GI managing director says he is more pessimistic than rival about business line

Steve Treloar jpeg

The home insurance business has been subject to unjustifiable rate cuts and some in the industry have unrealistic expectations about future profitability, according to LV= general insurance managing director Steve Treloar (pictured).

Speaking to Insurance Times following the release of LV=’s first half results this morning, Treloar said that he was “more pessimistic” about home business than some of his peers.

He said: “We have seen significant rate cuts that aren’t really justified by any change in risk premium or indeed in costs.

“We worry as a business that the premiums are not sufficient to cover off the weather events that we know we will have to pay for at some point.”

Treloar blamed the rate cuts on “a much higher level of competition caused by people using aggregators as a distribution channel for home”.
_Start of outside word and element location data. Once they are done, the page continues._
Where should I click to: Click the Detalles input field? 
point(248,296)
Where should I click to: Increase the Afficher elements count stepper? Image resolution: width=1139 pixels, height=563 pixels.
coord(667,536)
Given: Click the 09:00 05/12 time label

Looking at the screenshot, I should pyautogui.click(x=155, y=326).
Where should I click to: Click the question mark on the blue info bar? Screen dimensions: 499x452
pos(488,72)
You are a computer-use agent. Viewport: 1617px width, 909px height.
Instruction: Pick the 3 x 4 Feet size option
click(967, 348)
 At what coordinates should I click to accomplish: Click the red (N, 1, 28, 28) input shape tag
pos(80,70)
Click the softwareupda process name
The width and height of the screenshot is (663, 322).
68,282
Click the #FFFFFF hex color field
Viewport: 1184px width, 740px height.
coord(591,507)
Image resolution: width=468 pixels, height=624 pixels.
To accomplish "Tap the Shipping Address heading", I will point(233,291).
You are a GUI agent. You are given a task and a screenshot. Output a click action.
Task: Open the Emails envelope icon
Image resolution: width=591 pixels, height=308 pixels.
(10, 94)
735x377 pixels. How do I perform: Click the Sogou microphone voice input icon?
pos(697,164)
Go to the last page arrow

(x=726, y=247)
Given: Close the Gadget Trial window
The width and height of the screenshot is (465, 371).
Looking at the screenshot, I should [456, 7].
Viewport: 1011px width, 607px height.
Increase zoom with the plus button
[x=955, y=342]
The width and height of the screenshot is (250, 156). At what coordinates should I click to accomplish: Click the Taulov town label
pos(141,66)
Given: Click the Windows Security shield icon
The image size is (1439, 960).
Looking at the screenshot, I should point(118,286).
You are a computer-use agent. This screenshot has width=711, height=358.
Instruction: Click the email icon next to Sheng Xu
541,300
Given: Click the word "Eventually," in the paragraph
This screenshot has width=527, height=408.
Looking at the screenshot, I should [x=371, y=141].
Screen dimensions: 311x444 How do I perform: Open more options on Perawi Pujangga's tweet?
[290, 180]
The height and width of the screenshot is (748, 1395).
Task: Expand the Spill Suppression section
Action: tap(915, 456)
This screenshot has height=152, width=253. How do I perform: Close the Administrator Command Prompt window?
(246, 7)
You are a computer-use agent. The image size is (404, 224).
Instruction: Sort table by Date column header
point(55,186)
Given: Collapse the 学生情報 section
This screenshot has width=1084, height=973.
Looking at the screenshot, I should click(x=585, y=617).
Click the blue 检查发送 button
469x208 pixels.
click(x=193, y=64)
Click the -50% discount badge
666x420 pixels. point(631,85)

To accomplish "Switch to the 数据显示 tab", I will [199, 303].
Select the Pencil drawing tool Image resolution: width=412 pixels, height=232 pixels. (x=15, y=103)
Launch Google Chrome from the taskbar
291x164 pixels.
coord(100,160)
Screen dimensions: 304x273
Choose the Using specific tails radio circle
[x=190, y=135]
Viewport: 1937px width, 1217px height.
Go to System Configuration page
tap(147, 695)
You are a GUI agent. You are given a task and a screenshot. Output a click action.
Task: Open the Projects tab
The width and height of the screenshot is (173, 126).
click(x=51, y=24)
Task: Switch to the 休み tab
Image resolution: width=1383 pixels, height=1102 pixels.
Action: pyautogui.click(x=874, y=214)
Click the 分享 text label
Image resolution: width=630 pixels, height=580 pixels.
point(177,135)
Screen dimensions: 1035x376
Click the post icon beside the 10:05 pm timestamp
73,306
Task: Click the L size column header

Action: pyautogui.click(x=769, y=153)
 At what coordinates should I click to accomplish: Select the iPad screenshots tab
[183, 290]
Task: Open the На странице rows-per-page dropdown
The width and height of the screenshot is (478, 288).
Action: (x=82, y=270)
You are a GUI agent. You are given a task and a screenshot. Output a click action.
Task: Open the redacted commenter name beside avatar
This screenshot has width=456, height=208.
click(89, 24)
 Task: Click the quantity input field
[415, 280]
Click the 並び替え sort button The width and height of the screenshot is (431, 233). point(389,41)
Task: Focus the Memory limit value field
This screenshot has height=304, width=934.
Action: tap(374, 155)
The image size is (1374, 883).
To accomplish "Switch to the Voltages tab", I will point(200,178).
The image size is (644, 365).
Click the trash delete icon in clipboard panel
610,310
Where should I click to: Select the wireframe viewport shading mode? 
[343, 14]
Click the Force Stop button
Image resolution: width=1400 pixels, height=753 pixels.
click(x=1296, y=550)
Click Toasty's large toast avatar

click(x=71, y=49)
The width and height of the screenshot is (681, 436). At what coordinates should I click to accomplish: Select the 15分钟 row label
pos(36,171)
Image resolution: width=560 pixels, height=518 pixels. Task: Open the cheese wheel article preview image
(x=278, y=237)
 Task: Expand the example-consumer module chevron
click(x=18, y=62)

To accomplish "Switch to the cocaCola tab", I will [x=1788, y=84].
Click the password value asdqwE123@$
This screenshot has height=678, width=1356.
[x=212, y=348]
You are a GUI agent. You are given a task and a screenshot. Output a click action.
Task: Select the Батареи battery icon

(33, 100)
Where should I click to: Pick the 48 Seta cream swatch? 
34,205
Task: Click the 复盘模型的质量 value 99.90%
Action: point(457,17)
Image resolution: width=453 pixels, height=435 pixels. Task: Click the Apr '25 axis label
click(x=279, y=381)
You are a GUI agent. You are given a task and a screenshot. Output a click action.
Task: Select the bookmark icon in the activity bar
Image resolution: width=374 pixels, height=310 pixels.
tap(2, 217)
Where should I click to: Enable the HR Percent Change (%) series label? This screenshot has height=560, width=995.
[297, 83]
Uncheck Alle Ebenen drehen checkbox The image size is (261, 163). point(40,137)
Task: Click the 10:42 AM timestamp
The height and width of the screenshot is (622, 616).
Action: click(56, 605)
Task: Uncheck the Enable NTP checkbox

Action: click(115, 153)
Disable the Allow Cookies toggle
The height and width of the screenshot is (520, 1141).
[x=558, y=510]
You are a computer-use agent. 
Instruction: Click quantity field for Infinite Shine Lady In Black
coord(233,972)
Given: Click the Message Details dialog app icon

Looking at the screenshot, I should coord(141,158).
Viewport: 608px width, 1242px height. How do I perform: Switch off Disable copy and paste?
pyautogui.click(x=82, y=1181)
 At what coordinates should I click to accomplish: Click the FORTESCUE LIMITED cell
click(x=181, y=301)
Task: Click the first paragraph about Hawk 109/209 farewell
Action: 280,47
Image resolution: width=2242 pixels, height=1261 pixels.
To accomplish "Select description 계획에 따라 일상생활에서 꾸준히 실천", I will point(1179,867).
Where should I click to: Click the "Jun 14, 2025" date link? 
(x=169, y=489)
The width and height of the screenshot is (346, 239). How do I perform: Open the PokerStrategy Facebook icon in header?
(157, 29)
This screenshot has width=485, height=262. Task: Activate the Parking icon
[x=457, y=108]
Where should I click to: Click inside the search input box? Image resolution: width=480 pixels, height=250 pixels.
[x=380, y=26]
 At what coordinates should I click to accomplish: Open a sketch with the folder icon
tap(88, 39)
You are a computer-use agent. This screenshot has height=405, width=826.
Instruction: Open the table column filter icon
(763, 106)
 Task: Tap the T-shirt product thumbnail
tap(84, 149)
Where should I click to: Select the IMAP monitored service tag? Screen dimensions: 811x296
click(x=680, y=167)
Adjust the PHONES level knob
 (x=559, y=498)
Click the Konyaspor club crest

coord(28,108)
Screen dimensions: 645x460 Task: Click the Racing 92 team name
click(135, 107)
He added: “Therefore some of the expectations in that market at the moment are too high with respect to profitability.”

‘Open for business’

Despite his stance on home, Treloar said that he was more positive than his peers about brokered motor business. Chief executives at rival insurers, such as AXA’s Amanda Blanc, have highlighted the business line as a challenge.

But Treloar said: “Within the broker motor business we have some really great, really profitable business that we want to do more of, and so I would say that we are very much continuing to be open for business on broker motor.

He added: “It remains for us to be smart about where we put our capital, but we still see opportunities in that market, so I am perhaps much less pessimistic than some of my competitors.”

Lower reserves

LV=’s general insurance business suffered a 69% drop in operating profit for the first half of 2016. The main reason was a sharp decrease in reserve releases to £13m from £55m.

He said that going forward, the company would expect to see similar levels of releases seen in the first half of 2016, which account for between 1% and 2% of net earned premium, rather than the larger releases seen at the half-year stage in 2015 and 2014.

He said: “We are seeing a good position on reserves, but one which is more in line with what I would expect to see a business of this size delivering.

“We are not in the position of some of our competitors of having large reserve releases as part of their general portfolio. Likewise I did note that a number are reporting that they expect to see lower reserve releases going forward.”

He added: “We are probably a bellwether here for the market. I don’t think this is anything unusual that you won’t see from other players going forward.”